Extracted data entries
◆ ◆ ◆ ◆ ◆
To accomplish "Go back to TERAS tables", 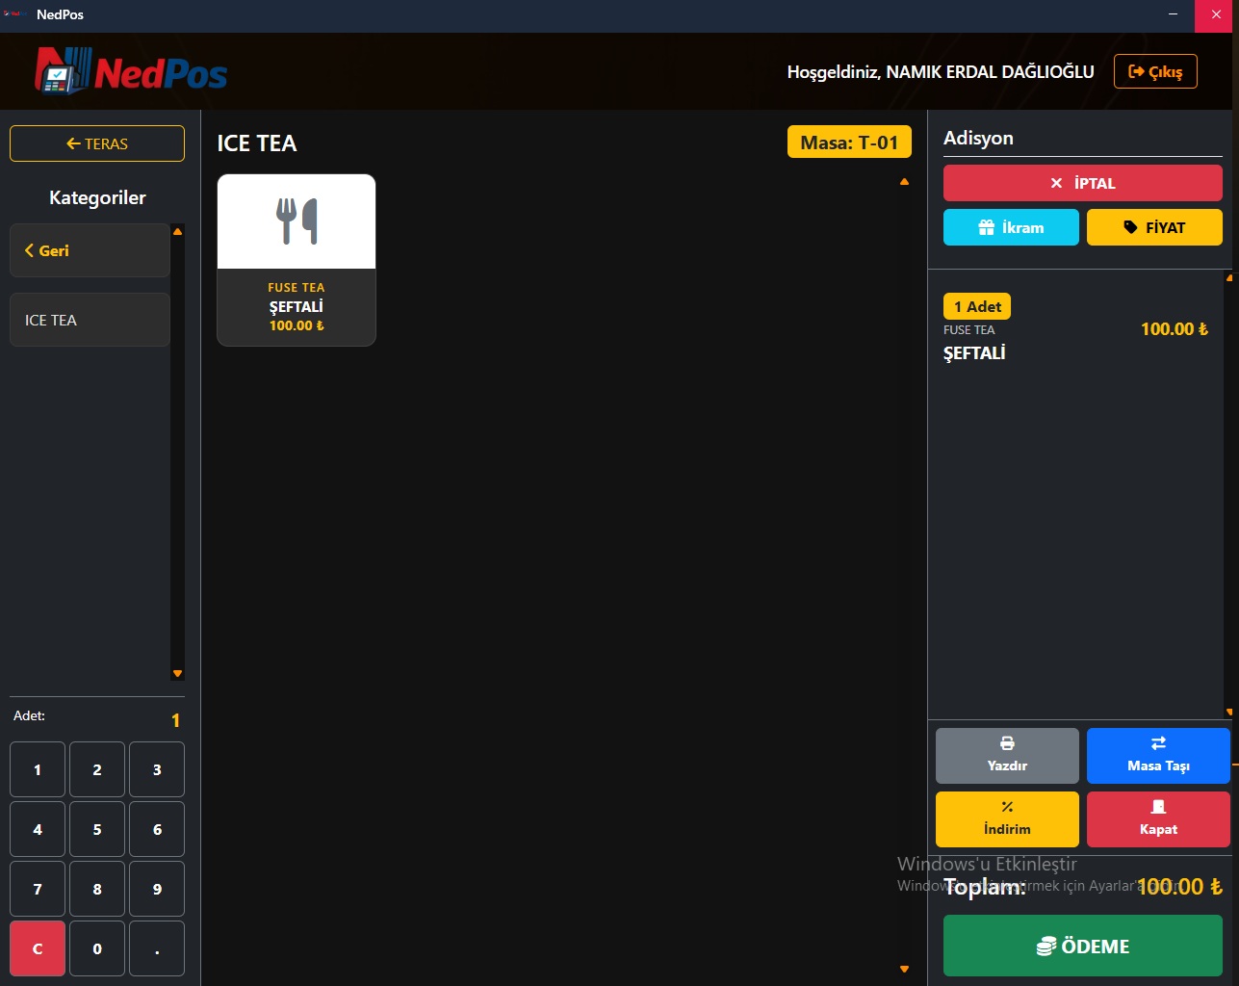I will coord(97,143).
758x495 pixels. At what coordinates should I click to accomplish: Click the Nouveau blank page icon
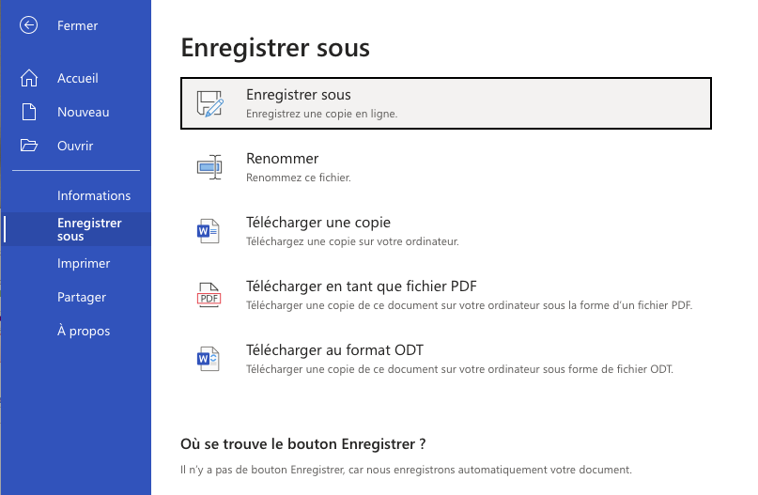(29, 112)
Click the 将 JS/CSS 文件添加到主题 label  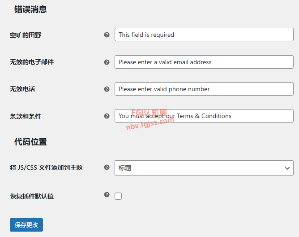(x=46, y=167)
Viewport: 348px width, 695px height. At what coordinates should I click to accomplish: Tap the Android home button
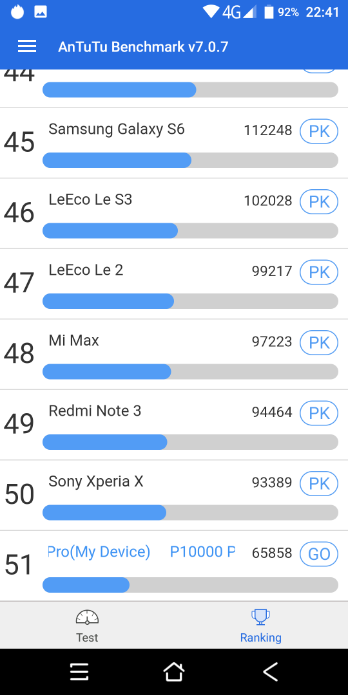point(174,672)
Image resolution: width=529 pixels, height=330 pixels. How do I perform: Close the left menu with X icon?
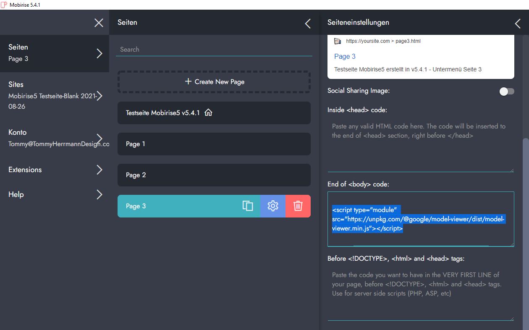(x=99, y=23)
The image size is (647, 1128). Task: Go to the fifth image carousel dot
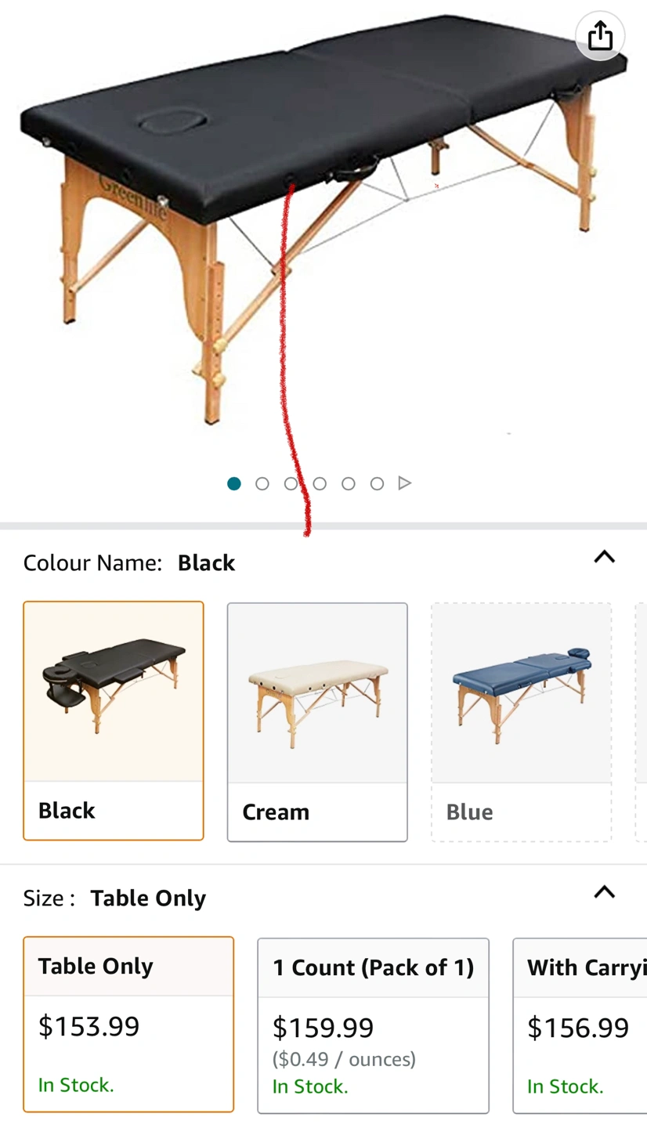click(x=349, y=483)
◆ ◆ ◆ ◆ ◆
**WHAT YOU ARE ASKED TO DO:**
Repeat exactly the lines from the one containing "Image resolution: width=529" to the last line of the records above, including both, and leave out any pictures.

**YOUR SOLUTION:**
Image resolution: width=529 pixels, height=330 pixels. How do I perform: Close the left menu with X icon?
(x=99, y=23)
The image size is (647, 1128). Task: Go to the fifth image carousel dot
click(x=349, y=483)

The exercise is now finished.